For Kawasaki disease, it’s all about timing. High-dose IVIG (immune globulin) and aspirin given within 10 days of fever start can cut the risk of coronary aneurysms from 25% to under 5%.

And for Buerger’s disease? No drug works if you keep smoking. Quitting is the only cure.

Patient with repaired vessels as shadowy disease monsters fade away in retro-futuristic art.

What Happens After Treatment?

Remission doesn’t mean cured. About half of people with ANCA vasculitis relapse within five years. That’s why maintenance therapy lasts 18 to 24 months-or longer. Drugs like azathioprine, methotrexate, or continued rituximab keep the immune system quiet.

Regular monitoring is key. Blood tests, urine checks, and imaging aren’t optional. Some patients now use new biomarkers like urinary MCP-1 or BAFF levels to predict flares before symptoms start. These aren’t standard yet, but they’re coming.

Long-term, the biggest risks are steroid damage and organ failure. Bone density scans, eye exams, and heart checks become part of routine care. Many patients end up on calcium, vitamin D, and bisphosphonates to protect bones.

Prognosis: It’s Not a Death Sentence

With treatment, 80-90% of people with ANCA vasculitis go into remission. Survival rates for polyarteritis nodosa without major organ damage are 95% at five years. But if kidneys or lungs are involved, that drops sharply.

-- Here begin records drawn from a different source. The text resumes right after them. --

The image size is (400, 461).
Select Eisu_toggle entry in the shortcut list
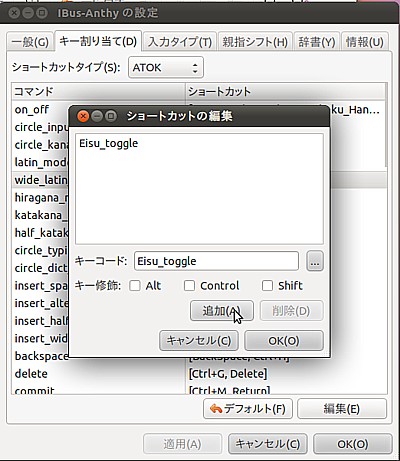click(109, 144)
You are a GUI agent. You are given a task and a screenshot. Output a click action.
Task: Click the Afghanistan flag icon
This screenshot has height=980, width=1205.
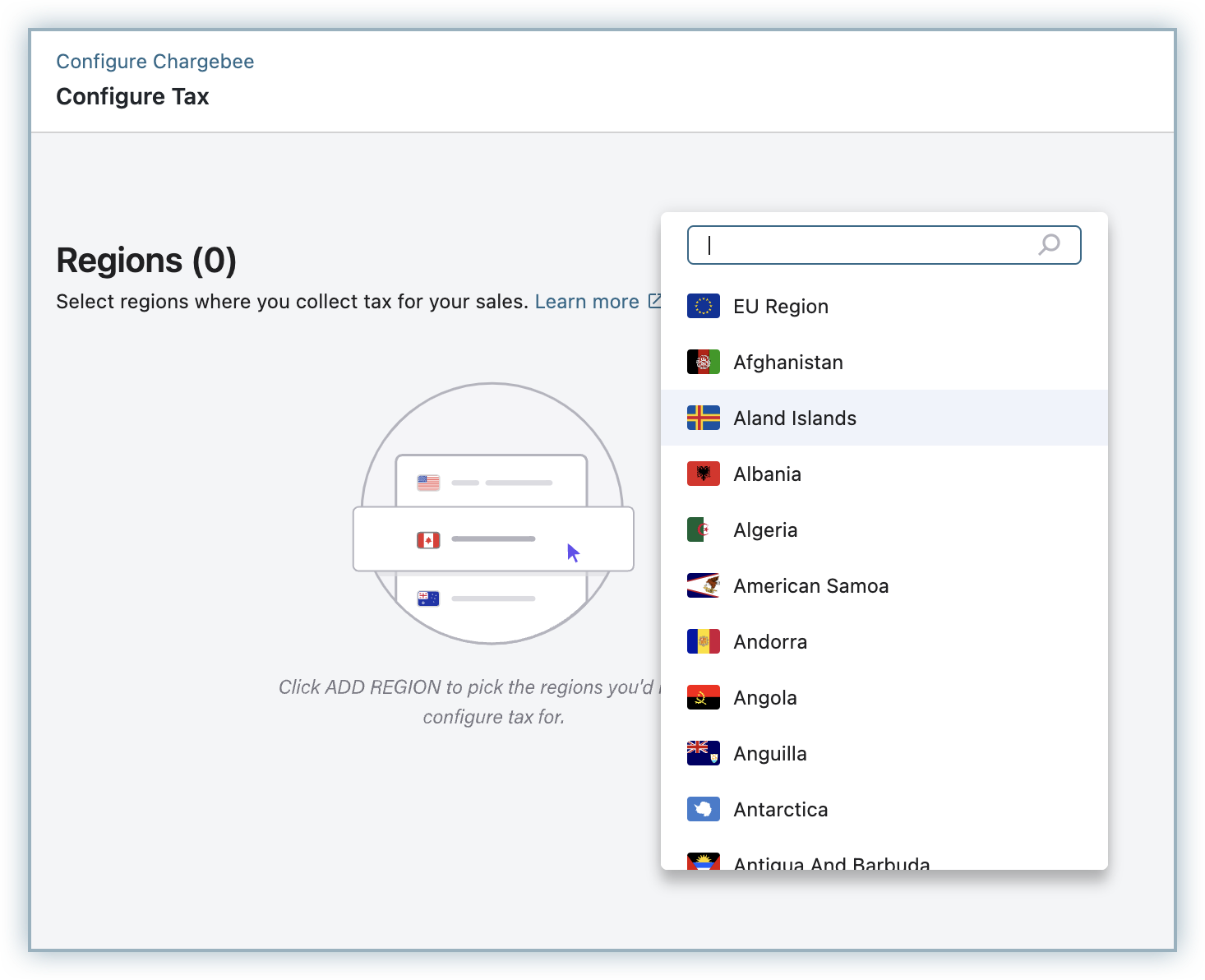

Early diagnosis changes everything. Studies show patients wait 6 to 12 months on average before getting the right diagnosis. By then, damage may already be done. That’s why if you have persistent, unexplained symptoms-especially with multiple organ involvement-push for a rheumatologist.

Vasculitis can be deadly. But it’s not inevitable. People live full lives with it. They work, travel, raise families. They just need the right team, the right meds, and the right vigilance.

Frequently Asked Questions

Can vasculitis be cured?

There’s no permanent cure, but most types can be controlled with medication. Many people stay in remission for years. Some may need low-dose treatment for life. The goal is to prevent flares and organ damage-not to eliminate the disease entirely.

Is vasculitis hereditary?

It’s not directly inherited like cystic fibrosis. But certain genes can make your immune system more likely to misfire. If a close relative has vasculitis, your risk is slightly higher-but still very low overall. Environmental triggers are usually needed to start the disease.

Can children get vasculitis?

Yes. Kawasaki disease is the most common type in kids under five. Others like Henoch-Schönlein purpura can also affect children. Pediatric vasculitis often requires different treatment than adult versions. Kids with Kawasaki disease need urgent cardiac monitoring because coronary artery damage can develop silently.

What’s the difference between vasculitis and lupus?

Lupus is a systemic autoimmune disease that can cause vasculitis as one of its many features. But vasculitis can also happen on its own-like in GPA or giant cell arteritis. So lupus can include vasculitis, but not all vasculitis is lupus. Testing for specific antibodies (like ANA for lupus vs. ANCA for vasculitis) helps tell them apart.

How long does treatment last?

Induction therapy (strong drugs to get the disease under control) usually lasts 3 to 6 months. Maintenance therapy to prevent relapse typically lasts 18 to 24 months, sometimes longer. Some patients, especially those with frequent flares, need low-dose treatment for years. Stopping too soon is the most common reason for relapse.

Can I still exercise with vasculitis?

Yes-if your condition is stable. Exercise helps with fatigue, muscle strength, and mental health. But avoid high-impact activities if you have bone loss from steroids or if you have active kidney or heart involvement. Work with your doctor to build a safe routine. Walking, swimming, and light resistance training are usually recommended.